## Contextual Bandits

Context is similar to state in a multi-step reinforcement learning (RL) problem, with
one key difference. In a multi-step RL problem, the action an agent takes, affects the
states it is likely to visit in the subsequent steps. In CB problems, however, the agent simply observes the context, makes a decision, and observes the
reward.

While solving (contextual) multi-armed bandit problems, our goal is to learn action values
for each arm (action) from our observations, which we have denoted by Q(a).
Assume that we have two pieces of information about the user seeing the ad, namely the following:
• Device type (mobile or desktop)
• Location (domestic/US or international/non-US)

### Function approximations

Function approximations allow us to model the dynamics of a process from which we
have observed data, such as contexts and ad clicks. Context will be composed of x=[device, location, age].
Agent will learn five different Q functions, one per "ad", and return value estimate.
At this point, we have a supervised machine learning problem to solve for each action. We
can use different models to obtain the Q functions, such as logistic regression or a neural
network (which actually allows us to use a single network that estimates values for all
actions).


### Case study – contextual online advertising with synthetic user data

Assume that the true user click behavior follows a logistic function:
![](img/img1.png)

Here, pa(x) is the probability of a user click when the context is xx and ad aa is shown. Also,
let's assume that device is 1 for mobile and 0 otherwise; and location is 1 for US and 0
otherwise. There are two important things to note here:
• This behavior, particularly the β parameters, is unknown to the advertiser, which
they will try to uncover.
• Note the aa superscript in βi , which denotes that the impact of these factors on user behavior is potentially different for each ad.

In [2]:
import numpy as np
import pandas as pd
from scipy.optimize import minimize
from scipy import stats
import plotly.offline
from plotly.subplots import make_subplots
import plotly.graph_objects as go
import cufflinks as cf
cf.go_offline()
cf.set_config_file(world_readable=True, theme='white')

In [3]:
# Simulates user dynamics
class UserGenerator(object):
    def __init__(self):
        self.beta = {}
        # true values β for agent to learn
        self.beta['A'] = np.array([-4, -0.1, -3, 0.1])
        self.beta['B'] = np.array([-6, -0.1, 1, 0.1])
        self.beta['C'] = np.array([2, 0.1, 1, -0.1])
        self.beta['D'] = np.array([4, 0.1, -3, -0.2])
        self.beta['E'] = np.array([-0.1, 0, 0.5, -0.01])
        self.context = None

    def logistic(self, beta, context):
        f = np.dot(beta, context)
        p = 1 / (1 + np.exp(-f))
        return p

    def display_ad(self, ad):
        if ad in ['A', 'B', 'C', 'D', 'E']:
            # generate probability of a click
            p = self.logistic(self.beta[ad], self.context)
            reward = np.random.binomial(n=1, p=p)
            return reward
        else:
            raise Exception('Unknown ad!')

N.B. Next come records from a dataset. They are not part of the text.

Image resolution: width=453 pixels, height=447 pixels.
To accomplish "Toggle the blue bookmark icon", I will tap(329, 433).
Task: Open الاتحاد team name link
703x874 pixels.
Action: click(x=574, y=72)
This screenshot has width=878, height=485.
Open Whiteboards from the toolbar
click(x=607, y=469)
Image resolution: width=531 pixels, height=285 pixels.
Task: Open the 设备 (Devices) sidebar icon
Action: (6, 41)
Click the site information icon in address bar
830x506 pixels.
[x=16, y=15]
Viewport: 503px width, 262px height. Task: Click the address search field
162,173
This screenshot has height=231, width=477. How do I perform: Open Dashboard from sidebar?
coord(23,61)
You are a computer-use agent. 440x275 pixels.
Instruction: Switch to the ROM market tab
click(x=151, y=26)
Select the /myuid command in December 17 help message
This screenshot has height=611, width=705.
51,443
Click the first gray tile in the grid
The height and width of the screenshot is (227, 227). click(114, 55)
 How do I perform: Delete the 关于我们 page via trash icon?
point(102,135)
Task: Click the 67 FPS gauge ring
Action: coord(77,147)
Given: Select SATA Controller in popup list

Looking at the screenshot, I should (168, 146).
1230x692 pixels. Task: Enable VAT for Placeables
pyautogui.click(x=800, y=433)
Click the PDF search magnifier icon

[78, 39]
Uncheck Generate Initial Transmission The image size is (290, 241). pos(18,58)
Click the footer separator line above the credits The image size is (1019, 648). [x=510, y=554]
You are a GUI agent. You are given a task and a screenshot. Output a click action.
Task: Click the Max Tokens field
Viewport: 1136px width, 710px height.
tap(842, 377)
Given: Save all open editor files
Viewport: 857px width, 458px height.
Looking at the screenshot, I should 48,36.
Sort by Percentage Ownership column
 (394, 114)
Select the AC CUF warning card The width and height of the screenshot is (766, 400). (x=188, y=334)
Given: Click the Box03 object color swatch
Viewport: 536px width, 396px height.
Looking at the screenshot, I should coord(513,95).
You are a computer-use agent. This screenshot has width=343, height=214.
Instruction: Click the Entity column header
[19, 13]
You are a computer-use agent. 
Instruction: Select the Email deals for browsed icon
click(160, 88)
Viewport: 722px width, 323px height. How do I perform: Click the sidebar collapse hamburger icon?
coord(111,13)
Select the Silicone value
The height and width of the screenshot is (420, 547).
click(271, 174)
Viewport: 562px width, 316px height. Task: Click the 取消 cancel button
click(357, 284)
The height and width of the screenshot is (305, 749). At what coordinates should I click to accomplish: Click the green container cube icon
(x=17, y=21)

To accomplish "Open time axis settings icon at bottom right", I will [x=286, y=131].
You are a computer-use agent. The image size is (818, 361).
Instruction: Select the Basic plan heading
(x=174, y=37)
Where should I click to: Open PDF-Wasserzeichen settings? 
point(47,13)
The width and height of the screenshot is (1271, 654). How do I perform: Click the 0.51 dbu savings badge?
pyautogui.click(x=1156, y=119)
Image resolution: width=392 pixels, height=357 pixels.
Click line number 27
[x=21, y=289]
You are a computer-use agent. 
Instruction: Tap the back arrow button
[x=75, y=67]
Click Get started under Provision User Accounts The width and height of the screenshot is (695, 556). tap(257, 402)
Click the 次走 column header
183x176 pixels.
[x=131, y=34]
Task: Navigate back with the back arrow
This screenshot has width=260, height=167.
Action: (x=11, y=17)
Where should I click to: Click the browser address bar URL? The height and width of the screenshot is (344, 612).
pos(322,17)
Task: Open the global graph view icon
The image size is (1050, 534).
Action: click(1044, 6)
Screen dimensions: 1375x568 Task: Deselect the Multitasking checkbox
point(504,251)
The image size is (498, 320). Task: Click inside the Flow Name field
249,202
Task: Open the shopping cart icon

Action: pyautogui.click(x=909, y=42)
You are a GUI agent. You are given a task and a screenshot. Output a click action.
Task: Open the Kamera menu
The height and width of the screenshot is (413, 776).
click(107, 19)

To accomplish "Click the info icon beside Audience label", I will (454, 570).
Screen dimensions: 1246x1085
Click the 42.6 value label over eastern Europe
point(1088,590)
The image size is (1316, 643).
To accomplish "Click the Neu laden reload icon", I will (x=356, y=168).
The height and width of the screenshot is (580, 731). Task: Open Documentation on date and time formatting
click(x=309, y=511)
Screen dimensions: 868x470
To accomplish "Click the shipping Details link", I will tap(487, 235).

    def generate_user_with_context(self):
        # 0: International, 1: U.S.
        location = np.random.binomial(n=1, p=0.6)
        # 0: Desktop, 1: Mobile
        device = np.random.binomial(n=1, p=0.8)
        # User age changes between 10 and 70,
        # with mean age 34
        age = 10 + int(np.random.beta(2, 3) * 60)
        # Add 1 to the concept for the intercept
        self.context = [1, device, location, age]
        return self.context

#### Visualize the relationship between the context and the probability of a click associated with it.

In [4]:
def get_scatter(x, y, name, showlegend):
    dashmap = {'A': 'solid',
               'B': 'dot',
               'C': 'dash',
               'D': 'dashdot',
               'E': 'longdash'}
    s = go.Scatter(x=x,
                   y=y,
                   legendgroup=name,
                   showlegend=showlegend,
                   name=name,
                   line=dict(color='blue',
                             dash=dashmap[name]))
    return s

def visualize_bandits(ug):
    ad_list = 'ABCDE'
    ages = np.linspace(10, 70)
    fig = make_subplots(rows=2, cols=2,
                        subplot_titles=("Desktop, International",
                                        "Desktop, U.S.",
                                        "Mobile, International",
                                        "Mobile, U.S."))
    for device in [0, 1]:
        for loc in [0, 1]:
            showlegend = (device == 0) & (loc == 0)
            for ad in ad_list:
                # generate probabilities
                probs = [ug.logistic(ug.beta[ad], [1, device, loc, age]) for age in ages]
                fig.add_trace(get_scatter(ages, probs, ad, showlegend), row=device+1, col=loc+1)
    fig.update_layout(template="presentation")
    fig.show()

Display omparison of the true ad click probabilities given the context

In [5]:
ug = UserGenerator()
visualize_bandits(ug)

We should expect our algorithms to figure out, for example, to display ad E for users aged around 40, who connect from the US on a mobile device.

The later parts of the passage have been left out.